We experimented with different values for w in our proposed fuzzy allocation scheme. It is observed that for small values of w in the range (0.05, 0.1), the quality of solutions improves. However, as the value of w is increased the quality decreases due to increased randomness.

### 4.2.6 Stopping Criterion

In our experiments, we have used a fixed number of iterations as a stopping criterion. We experimented with different values of iterations and found that for all the available test circuits, the SE algorithm converges within 5000 iterations or less.

A major reduction in cost occurs in the first 2000 iterations while refinements are achieved in the rest of the iterations.

## 4.3 Experiments and Results

This section summarizes experimental study of the varieties of SE algorithms implemented in this work, namely

- Wire length based simulated evolution algorithm implementation similar to one proposed by Kling and Banerjee [8]. This implementation is labeled as SE.
- Fuzzy goal based simulated evolution algorithm using weighted sum allocation scheme. This algorithm is identified with code FSE\_WA.

- [THE TASKS]:
a) According to the excerpt on the simulated evolution algorithm, within how many iterations does the SE algorithm converge for all the available test circuits?
b) Filter the entries, keeping every line that contains the string "axis".
The entries below the excerpt on the simulated evolution algorithm are unrelated to it.

- [AVAILABLE RECORDS]:
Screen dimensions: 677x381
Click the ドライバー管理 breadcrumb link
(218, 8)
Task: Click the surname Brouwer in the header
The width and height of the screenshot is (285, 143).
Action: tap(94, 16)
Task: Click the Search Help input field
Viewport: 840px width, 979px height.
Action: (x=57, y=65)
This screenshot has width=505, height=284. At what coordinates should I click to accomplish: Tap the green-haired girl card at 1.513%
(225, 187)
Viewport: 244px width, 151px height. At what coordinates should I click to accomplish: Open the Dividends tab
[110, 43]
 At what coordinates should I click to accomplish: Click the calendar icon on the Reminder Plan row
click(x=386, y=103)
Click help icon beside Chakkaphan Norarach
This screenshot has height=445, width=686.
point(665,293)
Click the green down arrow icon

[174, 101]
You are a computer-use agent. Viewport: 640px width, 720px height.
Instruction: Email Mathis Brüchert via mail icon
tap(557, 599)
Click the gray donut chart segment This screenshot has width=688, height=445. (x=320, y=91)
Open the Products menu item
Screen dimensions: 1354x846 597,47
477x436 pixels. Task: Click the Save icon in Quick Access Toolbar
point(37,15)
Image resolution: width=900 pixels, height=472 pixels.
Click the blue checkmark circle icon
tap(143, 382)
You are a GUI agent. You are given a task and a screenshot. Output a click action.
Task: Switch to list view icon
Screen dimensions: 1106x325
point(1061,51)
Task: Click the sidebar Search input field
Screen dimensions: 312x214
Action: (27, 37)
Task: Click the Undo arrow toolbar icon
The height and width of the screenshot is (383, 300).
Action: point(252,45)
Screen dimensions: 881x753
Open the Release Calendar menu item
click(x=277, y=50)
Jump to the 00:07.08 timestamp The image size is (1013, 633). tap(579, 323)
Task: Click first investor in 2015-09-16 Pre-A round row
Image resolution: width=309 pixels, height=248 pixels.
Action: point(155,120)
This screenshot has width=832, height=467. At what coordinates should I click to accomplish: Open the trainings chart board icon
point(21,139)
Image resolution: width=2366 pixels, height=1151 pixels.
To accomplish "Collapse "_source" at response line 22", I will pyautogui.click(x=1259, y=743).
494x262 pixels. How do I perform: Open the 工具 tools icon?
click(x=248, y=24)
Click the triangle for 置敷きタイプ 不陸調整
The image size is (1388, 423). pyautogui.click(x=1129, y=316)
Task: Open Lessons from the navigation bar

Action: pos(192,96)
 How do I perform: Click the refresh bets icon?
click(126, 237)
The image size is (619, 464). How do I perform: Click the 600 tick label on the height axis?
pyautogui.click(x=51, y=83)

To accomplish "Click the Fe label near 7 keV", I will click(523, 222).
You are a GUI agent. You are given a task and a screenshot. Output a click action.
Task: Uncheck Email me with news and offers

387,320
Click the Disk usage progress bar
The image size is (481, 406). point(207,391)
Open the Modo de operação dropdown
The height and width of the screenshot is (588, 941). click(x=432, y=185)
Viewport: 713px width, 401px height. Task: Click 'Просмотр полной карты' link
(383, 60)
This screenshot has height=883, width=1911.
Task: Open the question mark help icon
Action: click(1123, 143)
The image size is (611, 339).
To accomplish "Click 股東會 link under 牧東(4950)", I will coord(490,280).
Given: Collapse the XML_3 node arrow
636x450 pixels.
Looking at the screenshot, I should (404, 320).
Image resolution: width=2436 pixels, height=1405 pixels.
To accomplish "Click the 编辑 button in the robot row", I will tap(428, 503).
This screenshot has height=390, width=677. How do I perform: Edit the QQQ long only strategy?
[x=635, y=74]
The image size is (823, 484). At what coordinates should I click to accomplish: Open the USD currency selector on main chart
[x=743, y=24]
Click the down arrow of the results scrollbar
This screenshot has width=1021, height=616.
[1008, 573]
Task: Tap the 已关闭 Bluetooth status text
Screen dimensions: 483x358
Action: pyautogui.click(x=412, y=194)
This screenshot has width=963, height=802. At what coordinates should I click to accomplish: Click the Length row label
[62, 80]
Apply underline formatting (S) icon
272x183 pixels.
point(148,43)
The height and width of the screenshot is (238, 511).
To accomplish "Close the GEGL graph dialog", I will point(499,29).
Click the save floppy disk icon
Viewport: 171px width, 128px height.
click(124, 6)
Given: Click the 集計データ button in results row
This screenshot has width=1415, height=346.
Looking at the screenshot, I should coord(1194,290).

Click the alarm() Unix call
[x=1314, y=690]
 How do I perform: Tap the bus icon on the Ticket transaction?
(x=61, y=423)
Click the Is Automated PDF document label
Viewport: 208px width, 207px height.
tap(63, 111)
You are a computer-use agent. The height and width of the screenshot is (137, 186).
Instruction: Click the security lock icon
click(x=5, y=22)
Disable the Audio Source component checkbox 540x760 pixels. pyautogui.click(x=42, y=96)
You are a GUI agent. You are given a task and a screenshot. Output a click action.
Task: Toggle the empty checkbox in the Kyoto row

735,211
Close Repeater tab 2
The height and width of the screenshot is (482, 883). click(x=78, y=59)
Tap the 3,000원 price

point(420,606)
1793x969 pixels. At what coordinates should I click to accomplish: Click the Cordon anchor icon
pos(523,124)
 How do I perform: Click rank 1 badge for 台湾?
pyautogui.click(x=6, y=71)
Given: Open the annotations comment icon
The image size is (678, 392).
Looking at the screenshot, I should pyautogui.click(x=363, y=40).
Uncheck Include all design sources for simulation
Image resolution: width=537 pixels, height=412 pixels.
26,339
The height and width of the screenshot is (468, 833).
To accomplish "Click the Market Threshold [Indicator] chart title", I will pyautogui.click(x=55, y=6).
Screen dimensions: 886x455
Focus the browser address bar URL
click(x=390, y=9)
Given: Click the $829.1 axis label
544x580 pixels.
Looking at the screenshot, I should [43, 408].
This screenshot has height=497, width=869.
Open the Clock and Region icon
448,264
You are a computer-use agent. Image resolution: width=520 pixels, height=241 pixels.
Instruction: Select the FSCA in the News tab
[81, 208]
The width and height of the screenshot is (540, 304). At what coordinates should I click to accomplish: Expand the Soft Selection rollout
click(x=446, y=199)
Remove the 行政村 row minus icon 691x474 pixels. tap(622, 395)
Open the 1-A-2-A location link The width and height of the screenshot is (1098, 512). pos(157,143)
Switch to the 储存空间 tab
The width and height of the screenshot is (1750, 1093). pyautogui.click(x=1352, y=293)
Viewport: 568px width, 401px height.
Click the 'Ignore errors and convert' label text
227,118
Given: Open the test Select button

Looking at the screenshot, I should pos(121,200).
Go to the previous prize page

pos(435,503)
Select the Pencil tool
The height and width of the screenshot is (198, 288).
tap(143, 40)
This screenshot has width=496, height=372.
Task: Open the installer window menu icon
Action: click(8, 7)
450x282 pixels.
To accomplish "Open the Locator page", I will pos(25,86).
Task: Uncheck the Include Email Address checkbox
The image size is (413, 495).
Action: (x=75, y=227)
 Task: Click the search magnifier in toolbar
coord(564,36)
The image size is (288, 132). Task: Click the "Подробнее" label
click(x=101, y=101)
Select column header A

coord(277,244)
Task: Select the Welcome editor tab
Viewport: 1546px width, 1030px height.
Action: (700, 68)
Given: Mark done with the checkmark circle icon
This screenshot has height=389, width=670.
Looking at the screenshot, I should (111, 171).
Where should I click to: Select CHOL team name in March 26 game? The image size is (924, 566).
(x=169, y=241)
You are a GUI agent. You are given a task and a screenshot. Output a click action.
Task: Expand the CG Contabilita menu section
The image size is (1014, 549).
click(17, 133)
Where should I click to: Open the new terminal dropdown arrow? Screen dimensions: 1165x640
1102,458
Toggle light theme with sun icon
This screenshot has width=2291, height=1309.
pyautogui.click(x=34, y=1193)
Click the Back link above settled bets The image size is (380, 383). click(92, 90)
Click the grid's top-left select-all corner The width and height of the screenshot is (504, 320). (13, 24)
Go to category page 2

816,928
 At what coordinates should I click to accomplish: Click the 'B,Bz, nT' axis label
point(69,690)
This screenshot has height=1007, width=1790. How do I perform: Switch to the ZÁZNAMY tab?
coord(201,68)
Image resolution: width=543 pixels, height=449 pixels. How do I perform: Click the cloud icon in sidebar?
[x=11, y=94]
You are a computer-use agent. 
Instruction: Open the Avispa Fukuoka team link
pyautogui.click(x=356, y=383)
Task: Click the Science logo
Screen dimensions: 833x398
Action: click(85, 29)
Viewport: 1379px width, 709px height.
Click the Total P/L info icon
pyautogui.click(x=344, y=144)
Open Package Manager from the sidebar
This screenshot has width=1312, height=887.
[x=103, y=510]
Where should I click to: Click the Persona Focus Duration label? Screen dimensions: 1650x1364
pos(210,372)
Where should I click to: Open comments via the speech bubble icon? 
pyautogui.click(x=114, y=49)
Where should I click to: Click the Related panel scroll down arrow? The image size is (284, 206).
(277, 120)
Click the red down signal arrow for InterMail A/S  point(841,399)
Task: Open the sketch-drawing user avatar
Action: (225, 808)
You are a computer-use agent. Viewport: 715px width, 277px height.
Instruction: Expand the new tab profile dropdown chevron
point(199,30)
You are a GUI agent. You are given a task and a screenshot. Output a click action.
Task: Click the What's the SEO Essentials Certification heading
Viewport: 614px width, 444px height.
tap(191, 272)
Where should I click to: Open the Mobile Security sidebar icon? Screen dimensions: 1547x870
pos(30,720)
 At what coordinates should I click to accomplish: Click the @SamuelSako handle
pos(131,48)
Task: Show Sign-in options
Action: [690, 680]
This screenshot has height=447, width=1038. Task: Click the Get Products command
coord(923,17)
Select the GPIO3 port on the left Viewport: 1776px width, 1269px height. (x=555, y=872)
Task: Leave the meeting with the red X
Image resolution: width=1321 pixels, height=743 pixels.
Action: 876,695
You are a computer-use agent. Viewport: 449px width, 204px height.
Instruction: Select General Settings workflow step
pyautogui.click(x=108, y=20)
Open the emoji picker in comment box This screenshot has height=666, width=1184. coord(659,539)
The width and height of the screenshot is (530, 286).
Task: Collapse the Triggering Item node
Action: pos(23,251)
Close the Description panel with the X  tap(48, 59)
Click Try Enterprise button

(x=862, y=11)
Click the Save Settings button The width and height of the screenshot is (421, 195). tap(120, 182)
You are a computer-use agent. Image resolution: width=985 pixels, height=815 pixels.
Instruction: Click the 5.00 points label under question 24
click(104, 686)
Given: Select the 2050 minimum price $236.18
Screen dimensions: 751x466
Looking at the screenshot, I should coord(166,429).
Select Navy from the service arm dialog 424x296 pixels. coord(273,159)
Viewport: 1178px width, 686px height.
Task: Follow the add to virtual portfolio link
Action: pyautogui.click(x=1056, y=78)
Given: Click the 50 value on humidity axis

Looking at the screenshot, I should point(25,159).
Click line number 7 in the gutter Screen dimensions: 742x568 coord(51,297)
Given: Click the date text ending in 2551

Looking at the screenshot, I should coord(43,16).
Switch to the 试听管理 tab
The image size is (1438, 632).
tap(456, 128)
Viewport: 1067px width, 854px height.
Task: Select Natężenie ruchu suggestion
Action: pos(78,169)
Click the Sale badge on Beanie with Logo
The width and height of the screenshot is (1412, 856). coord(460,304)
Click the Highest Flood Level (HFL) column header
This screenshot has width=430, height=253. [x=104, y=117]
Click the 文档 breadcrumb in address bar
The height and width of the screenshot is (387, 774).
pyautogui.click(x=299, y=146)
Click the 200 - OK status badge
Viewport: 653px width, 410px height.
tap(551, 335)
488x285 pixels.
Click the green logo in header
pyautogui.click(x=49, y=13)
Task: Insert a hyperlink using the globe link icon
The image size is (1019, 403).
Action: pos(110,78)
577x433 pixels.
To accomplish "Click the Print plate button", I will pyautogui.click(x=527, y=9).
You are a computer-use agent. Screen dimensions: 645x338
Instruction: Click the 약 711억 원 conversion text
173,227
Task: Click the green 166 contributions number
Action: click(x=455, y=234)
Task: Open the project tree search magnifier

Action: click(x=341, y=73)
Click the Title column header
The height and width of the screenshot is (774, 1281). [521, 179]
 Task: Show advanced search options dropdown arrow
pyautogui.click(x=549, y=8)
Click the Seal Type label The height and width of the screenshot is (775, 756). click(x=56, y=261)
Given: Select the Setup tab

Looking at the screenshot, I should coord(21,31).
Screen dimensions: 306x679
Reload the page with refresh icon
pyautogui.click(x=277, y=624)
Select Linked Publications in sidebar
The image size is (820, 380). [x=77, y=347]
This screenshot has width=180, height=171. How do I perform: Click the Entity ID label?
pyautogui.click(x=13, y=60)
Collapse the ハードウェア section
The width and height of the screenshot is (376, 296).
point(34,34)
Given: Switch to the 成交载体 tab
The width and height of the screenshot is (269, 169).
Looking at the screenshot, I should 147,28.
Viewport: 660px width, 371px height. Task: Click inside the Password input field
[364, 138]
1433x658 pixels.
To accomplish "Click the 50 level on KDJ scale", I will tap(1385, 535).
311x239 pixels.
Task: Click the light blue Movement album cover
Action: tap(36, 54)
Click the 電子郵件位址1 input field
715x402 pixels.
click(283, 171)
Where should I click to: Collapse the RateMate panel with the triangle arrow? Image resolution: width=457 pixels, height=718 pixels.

- [TASK ANSWERS]:
a) Within 5000 iterations or less.

b)
The image size is (619, 464). How do I perform: Click the 600 tick label on the height axis?
Given: Click the $829.1 axis label
 At what coordinates should I click to accomplish: Click the 'B,Bz, nT' axis label
Given: Click the 50 value on humidity axis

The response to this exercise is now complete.